Building a Better, Simpler Model of Running Back Success

Kevin Zatloukal
5 min readMay 20, 2024

For several years, I’ve been publishing predictions of NFL rookie success odds for wide receivers and running backs over at 4for4. The wide receiver model, in particular, has an exceptional track record of identifying undervalued rookie receivers.

While the predictions incorporate the output of a more sophisticated machine learning model (a Support Vector Machine), the core of the predictions come from an incredibly simple logistic regression model built on just two metrics about the player: what draft pick they were and how much of their college team’s yards were they responsible for over their full career. It turns out that you can identify undervalued receivers pretty well with just those two variables because fantasy drafters frequently undervalue them.

The results for the running back (RB) model, on the other hand, have been less satisfactory. The best logistic regression models I could find required 3–4 variables and still were not as good as the 2-variable receiver model. An SVM was no better. A couple years ago, I built a model that first put running backs into clusters and then applied simpler logistic regression models within each cluster. That improved results, but still did not match the receiver model in accuracy (let alone simplicity!).

Given that, I put some more time in this spring trying to come up with a better model using what I’ve learned in recent years. In particular, I wanted to see if using over-parameterized models could improve the results.

Over-Parameterization in RB Models

As I’ve discussed before, my default strategy nowadays is to build an over-parameterized model, that is, a model whose number of tunable parameters exceeds the number of examples it was trained on. Despite having more ability to “over-fit” the training data, such models can (and usually do) have reliably good performance.

With running backs, it is especially easy to over-parameterize. There have been fewer than 400 drafted running backs since 2001. (It’s hard to go back much further than that because the nature of the game changes over time.) With fewer than 400 examples, it doesn’t take much work to build a model with more parameters than examples.

With tabular data like this, the natural option would be a Random Forest model. Even if we restrict the individual trees to 4 just nodes, a random forest consisting of 1000 trees would be over-parameterized. For this problem, such models do indeed give reliably, solid performance. Unfortunately, however, they do not give performance on par with my simple wide receiver model.

Choosing Metrics for the RB Model

One aspect of predicting rookie performance that is probably unusual for machine learning is that the number of metrics used to predict success (the “features” of the examples) exceeds the number of training examples.

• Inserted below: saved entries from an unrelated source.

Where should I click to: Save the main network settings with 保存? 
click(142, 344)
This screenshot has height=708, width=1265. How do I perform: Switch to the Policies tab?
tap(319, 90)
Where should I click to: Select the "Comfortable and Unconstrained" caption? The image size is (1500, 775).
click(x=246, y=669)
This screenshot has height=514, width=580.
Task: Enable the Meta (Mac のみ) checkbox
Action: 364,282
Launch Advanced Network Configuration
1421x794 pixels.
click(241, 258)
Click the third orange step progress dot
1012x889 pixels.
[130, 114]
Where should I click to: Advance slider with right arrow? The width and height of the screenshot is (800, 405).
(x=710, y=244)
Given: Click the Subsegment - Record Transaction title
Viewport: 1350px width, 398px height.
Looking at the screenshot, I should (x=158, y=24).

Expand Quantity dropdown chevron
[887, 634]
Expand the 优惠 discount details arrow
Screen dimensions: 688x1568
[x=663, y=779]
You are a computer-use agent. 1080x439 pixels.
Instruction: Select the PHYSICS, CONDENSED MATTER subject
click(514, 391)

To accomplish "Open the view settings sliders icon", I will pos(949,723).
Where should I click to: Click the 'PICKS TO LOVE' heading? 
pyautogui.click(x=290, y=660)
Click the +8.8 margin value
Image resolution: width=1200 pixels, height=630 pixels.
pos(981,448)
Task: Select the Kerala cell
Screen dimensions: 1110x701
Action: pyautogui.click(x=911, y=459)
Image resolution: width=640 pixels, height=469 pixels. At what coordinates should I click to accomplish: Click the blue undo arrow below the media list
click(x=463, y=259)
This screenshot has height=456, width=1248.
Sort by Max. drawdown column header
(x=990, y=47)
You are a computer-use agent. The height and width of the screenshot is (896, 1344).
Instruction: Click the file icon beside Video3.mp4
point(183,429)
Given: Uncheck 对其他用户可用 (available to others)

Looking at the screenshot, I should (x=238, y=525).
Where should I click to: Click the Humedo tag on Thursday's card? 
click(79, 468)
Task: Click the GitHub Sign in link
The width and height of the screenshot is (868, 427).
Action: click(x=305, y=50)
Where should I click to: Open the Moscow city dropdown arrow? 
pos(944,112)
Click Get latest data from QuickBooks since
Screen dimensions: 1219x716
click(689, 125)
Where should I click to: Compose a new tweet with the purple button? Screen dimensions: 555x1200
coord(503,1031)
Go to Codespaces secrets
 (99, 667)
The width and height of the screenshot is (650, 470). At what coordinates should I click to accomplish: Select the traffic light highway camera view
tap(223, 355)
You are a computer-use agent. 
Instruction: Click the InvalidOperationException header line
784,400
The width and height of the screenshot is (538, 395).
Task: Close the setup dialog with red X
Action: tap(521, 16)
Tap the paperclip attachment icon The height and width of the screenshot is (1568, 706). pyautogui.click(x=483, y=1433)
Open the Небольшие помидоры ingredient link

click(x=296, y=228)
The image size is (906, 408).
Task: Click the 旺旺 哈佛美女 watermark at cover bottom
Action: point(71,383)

As noted above, we have fewer than 400 examples on which to train an RB model. Meanwhile, Peter Howard’s database includes over 400 different metrics that have been calculated to try to predict success. My own database has over 100 more. Having more metrics for each example than total number of examples is, I think, fairly unusual. It also seems to make the problem quite a bit more complicated.

One strong clue that wouldn’t be so simple as just building a standard Random Forest model came early on. After sorting all of Peter Howards metrics by correlation with future success, I decided to see how valuable the best metric was by building a second model without that metric included. Much to my surprise, the results were better! Removing from the data the individual metric that was best predicts future success gives a Random Forest model that is more, not less, accurate.

Pairing down the data to just the top 20 or so most predictive metrics (but without the single most predictive metric) improved results further. From this sort of experimentation, it became clear that, even with Random Forest models, metric selection would be important and that using fewer metrics generally worked better.

Fortunately, my own database was not so ill-behaved as Peter Howard’s. The most predictive metric in my database is draft pick, and removing that definitely makes results worse.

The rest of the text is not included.